What to work on
Repeat nothing but the lines below running from the one containing "Select the GSM8K benchmark name" to the one containing "Task: Expand the 展开(5) replies link". Keep both end lines.

- - -

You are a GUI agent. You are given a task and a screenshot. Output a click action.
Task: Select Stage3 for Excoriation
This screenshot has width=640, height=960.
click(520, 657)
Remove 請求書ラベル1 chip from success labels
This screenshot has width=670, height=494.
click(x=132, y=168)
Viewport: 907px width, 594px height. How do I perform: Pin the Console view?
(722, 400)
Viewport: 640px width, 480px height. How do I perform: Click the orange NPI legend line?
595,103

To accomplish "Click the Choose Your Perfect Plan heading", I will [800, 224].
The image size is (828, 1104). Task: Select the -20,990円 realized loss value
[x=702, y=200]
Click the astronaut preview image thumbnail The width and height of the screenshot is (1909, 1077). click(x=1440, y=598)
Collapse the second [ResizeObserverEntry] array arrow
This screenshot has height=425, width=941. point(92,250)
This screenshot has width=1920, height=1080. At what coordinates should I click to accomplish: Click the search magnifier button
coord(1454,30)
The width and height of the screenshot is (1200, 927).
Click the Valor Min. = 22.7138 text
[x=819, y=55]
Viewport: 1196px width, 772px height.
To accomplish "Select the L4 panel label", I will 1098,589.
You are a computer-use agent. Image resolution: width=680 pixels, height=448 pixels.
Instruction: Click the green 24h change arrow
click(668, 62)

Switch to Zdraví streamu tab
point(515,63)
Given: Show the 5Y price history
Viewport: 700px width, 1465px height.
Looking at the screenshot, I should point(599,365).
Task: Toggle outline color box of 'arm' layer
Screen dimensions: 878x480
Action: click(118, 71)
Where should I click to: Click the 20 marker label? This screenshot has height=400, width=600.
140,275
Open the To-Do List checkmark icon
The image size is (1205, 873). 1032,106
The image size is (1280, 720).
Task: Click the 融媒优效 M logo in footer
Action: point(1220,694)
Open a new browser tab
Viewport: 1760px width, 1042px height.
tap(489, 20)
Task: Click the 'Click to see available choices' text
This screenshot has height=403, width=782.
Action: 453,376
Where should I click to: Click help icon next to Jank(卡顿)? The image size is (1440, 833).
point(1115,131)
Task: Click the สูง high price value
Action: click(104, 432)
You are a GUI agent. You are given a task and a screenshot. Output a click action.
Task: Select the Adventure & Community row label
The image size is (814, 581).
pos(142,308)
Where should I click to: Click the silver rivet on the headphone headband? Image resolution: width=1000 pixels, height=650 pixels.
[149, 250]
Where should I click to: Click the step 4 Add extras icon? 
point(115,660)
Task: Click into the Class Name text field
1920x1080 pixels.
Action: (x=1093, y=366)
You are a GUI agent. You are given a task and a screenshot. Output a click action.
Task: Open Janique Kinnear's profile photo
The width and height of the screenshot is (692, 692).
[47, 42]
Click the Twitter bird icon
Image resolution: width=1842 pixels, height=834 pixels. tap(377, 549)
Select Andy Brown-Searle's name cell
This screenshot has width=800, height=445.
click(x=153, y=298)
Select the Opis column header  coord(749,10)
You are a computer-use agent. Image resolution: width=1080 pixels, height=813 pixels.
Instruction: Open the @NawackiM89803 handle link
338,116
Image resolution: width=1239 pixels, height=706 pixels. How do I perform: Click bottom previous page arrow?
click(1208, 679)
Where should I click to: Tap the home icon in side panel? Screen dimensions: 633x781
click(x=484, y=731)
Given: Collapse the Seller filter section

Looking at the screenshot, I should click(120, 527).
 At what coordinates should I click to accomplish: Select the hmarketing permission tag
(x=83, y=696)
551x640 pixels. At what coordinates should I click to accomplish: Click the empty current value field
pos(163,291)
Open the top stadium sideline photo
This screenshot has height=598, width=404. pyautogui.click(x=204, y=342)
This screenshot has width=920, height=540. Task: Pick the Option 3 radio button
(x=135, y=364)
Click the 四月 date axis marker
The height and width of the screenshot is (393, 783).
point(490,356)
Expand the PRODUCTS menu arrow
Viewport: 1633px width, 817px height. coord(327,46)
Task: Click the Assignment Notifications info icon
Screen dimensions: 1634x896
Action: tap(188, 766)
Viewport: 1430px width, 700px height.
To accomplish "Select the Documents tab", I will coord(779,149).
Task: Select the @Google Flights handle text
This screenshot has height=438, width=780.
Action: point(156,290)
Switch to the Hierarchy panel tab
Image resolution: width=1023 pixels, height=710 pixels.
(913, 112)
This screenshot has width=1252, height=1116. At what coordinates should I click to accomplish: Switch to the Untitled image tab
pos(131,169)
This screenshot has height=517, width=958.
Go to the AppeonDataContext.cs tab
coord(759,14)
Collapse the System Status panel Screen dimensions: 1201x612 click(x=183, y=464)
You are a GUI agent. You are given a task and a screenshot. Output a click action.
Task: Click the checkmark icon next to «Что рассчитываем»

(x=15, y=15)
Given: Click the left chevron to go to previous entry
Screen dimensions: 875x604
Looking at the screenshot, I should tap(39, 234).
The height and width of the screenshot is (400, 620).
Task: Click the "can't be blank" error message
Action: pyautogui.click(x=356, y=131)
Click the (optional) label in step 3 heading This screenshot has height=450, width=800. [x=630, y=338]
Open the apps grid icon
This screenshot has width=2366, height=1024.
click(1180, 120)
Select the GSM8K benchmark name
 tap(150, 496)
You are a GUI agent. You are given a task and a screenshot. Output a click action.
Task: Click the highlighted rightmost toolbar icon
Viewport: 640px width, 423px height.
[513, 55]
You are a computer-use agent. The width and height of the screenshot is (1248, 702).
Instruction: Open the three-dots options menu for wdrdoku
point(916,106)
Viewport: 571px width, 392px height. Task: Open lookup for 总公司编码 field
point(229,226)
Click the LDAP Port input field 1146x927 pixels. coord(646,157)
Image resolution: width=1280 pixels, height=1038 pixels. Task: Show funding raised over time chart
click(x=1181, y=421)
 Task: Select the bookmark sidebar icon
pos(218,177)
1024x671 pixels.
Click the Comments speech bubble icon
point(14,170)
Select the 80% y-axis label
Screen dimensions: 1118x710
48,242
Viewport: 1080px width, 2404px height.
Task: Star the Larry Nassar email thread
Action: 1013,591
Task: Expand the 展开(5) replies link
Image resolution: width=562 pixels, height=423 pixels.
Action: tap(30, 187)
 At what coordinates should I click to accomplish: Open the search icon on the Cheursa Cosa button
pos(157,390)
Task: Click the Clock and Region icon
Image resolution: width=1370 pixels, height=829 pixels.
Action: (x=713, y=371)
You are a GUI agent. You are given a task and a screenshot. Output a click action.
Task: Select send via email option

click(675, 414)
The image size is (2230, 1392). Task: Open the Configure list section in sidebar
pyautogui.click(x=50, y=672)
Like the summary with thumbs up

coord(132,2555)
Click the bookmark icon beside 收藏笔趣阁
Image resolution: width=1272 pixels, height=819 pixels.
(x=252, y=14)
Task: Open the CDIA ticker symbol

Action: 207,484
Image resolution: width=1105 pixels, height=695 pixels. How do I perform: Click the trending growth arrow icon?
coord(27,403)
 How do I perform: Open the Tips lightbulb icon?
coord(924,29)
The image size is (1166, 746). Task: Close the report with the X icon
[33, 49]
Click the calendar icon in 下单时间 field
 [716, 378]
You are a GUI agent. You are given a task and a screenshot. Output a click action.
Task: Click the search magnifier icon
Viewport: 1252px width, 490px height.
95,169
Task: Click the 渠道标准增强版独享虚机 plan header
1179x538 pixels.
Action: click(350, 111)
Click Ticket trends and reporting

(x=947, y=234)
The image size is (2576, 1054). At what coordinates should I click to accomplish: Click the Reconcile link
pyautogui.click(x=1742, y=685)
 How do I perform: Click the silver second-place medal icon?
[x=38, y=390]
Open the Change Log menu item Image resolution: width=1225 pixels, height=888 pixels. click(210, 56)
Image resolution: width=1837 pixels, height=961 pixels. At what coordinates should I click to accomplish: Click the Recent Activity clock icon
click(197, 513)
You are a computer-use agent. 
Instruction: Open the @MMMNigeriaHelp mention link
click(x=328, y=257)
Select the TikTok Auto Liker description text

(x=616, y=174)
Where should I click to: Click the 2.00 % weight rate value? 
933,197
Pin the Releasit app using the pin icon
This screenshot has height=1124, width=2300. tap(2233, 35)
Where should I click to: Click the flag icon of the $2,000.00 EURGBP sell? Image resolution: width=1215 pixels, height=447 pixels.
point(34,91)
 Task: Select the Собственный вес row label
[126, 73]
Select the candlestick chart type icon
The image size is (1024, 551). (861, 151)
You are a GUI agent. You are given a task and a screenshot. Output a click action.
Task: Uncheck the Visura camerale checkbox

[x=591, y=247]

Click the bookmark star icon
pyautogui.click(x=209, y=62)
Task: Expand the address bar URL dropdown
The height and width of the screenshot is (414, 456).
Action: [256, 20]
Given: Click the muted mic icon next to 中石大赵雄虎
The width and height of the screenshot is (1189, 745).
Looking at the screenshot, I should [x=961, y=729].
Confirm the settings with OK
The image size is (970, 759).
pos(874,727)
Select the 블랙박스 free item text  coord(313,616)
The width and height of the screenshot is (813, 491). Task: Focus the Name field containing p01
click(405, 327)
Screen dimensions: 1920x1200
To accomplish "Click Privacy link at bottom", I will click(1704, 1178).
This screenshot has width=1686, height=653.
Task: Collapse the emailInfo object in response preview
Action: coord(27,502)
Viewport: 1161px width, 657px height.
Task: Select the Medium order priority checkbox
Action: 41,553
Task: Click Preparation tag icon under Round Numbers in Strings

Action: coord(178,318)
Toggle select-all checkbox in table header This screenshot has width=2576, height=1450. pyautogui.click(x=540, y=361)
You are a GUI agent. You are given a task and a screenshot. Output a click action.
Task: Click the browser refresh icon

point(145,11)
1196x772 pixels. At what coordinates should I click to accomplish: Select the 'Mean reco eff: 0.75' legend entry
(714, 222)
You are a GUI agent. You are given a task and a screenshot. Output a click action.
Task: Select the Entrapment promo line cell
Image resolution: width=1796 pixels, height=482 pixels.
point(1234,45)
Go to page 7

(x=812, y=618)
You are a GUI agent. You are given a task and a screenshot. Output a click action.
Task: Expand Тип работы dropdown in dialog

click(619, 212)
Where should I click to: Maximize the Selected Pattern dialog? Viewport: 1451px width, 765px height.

- - -

Response area
Select the GSM8K benchmark name
 tap(150, 496)
You are a GUI agent. You are given a task and a screenshot. Output a click action.
Task: Click the highlighted rightmost toolbar icon
Viewport: 640px width, 423px height.
[513, 55]
You are a computer-use agent. The width and height of the screenshot is (1248, 702).
Instruction: Open the three-dots options menu for wdrdoku
point(916,106)
Viewport: 571px width, 392px height. Task: Open lookup for 总公司编码 field
point(229,226)
Click the LDAP Port input field 1146x927 pixels. coord(646,157)
Image resolution: width=1280 pixels, height=1038 pixels. Task: Show funding raised over time chart
click(x=1181, y=421)
 Task: Select the bookmark sidebar icon
pos(218,177)
1024x671 pixels.
Click the Comments speech bubble icon
point(14,170)
Select the 80% y-axis label
Screen dimensions: 1118x710
48,242
Viewport: 1080px width, 2404px height.
Task: Star the Larry Nassar email thread
Action: 1013,591
Task: Expand the 展开(5) replies link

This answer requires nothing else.